You help prepare food inventory for other cooks and restock items while adhering closely to sanitation and safety standards. You also help with cooking less-complex dishes while closely following standardized recipes and learning on the job.
Don’t you worry. We’ve spent years helping people like you in the food industry, and our three entry-level cook resume examples are bound to help you get started on your own success!
Entry-Level Cook Resume
Modern Entry-Level Cook Resume
Professional Entry-Level Cook Resume
What Matters Most: Your Skills & Work History
It’s all about thinking on your feet with skill in the kitchen! What abilities do you have that further your role as a key part of the team? Are you super good at adapting to changes on a dime, or are you known for your tidiness?
When you’re applying for an entry-level role, it’s easy to fall back on more generic skills like “hard-working” or “collaboration,” but recruiters want to see job-specific skills that are pertinent to your culinary profession.
Be specific! What do you work hard on in the kitchen—ingredient preparation or deep frying? Do you collaborate more on stocking and inventory systems, or on customer service stuff like order modifications?

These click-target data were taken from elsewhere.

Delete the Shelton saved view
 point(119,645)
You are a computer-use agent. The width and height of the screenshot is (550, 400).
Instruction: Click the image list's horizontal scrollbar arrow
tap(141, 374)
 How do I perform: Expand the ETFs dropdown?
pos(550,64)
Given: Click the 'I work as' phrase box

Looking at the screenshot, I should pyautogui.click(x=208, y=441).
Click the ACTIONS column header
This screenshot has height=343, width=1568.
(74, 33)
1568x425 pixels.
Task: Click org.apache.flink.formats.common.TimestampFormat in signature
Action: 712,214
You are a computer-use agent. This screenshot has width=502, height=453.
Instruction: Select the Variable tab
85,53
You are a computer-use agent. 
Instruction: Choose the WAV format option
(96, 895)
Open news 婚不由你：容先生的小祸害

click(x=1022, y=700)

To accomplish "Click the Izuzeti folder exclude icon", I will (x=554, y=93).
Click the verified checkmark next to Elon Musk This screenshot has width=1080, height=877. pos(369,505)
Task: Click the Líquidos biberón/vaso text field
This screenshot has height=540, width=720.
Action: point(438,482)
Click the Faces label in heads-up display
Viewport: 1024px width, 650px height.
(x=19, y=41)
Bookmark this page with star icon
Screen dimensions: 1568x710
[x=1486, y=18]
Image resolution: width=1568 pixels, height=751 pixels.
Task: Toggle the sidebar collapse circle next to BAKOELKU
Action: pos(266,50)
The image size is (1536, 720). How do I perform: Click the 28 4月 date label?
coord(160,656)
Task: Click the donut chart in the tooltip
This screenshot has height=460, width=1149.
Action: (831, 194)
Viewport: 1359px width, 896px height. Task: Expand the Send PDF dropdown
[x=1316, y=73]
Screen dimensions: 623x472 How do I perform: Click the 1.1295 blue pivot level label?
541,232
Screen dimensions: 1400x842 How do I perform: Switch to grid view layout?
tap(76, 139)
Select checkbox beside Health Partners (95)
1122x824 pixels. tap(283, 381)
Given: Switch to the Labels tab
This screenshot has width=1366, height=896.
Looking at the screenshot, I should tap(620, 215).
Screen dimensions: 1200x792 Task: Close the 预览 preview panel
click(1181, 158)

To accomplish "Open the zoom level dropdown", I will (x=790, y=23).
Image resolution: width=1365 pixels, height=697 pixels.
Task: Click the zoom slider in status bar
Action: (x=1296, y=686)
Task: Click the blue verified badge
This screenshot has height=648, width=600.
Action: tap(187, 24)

9 most popular entry-level cook skills
- Fridge Stocking
- Ingredient Prep
- Food Safety
- Stove Cleaning
- Deep Frying
- Order Modifications
Sample entry-level cook work experience bullet points
That’s an appetizing skills list! But recruiters are really hungry for examples of how you’ve already successfully used your abilities in the kitchen. If you lack kitchen experience as an entry-level applicant, they want to see how you’re able to leverage other abilities toward your new cooking role.
If you’ve worked retail, your ability to process order returns or run the register might help you and your coworkers during a big dinner rush! If you’ve already spent time whipping up espresso and baking pastries at a coffee shop, you’re already relevant. Look for experience points that transfer well.
And make sure those points are measurable! With metrics and quantifiable data like increased customer satisfaction or revenue rates, your entry-level cook resume will look way more impressive.
Here are a few samples:
- Checked for damaged or compromised items in inventory, decreasing returns by 32% and saving $1.21K per quarter
- Helped develop seasonal sales promotions that increased revenue by 34%
- Completed side work between busy hours, including cleaning dishes and sanitizing counters, reducing closing shift duties by 9%
- Answered questions regarding food allergies with 100% accuracy, adapting orders accordingly and increasing customer satisfaction by 4%
Top 5 Tips for Your Entry-Level Cook Resume
- Think of your resume as a menu
- You’ve seen how well-organized menus have to be for customers to browse your selection of dishes quickly and pick out just what they like. You’re aiming for the same thing here! Your resume shows recruiters what you have to offer, so organize your points clearly and concisely.
- Try out an objective
- When applying for an entry-level cook job, you might benefit from a resume objective! An objective statement gives you the opportunity to lay out what your career goals are, plus your qualifying traits (like determination and quick thinking).
- Keep it fresh!
- Just like you don’t want excess food inventory losing its freshness on the counter, you don’t want to have too many similar experience points or metrics in your resume. Switch things up as much as you can so that each point provides new, impressive information.
- Context helps
- One of the ways to make your resume unique and make each achievement shine is to share context. What problems did you solve, and how? Why? Did you notice complaints about high wait times and suggest a new ticket ordering method to ensure customers got their meals quickly, boosting satisfaction?
- Keep it brief!
- Don’t linger too long on each point. Keep to the essentials like we just outlined in point four. You want to make your entry-level cook resume as easy and quick of a read as possible!
Stick to a one-page resume (or even less)! Not a ton of entry-level applicants struggle to limit themselves to one page, but it’s also important to avoid fluff. You don’t have to fill the page, either, and it’s better to go for quality over quantity!
We get it: Sometimes you simply use MS Excel as a core tool for keeping track of food inventory, and that’s that. This is where context can be so important since you can use a touch of backstory to make your application of the skill stand out.
If you feel like you want to expand upon some of your skill areas or cover points that wouldn’t fit on your resume, this is your chance! Cover letters are also great for clarifying how unrelated jobs can tie into entry-level cooking roles and qualify you for the role.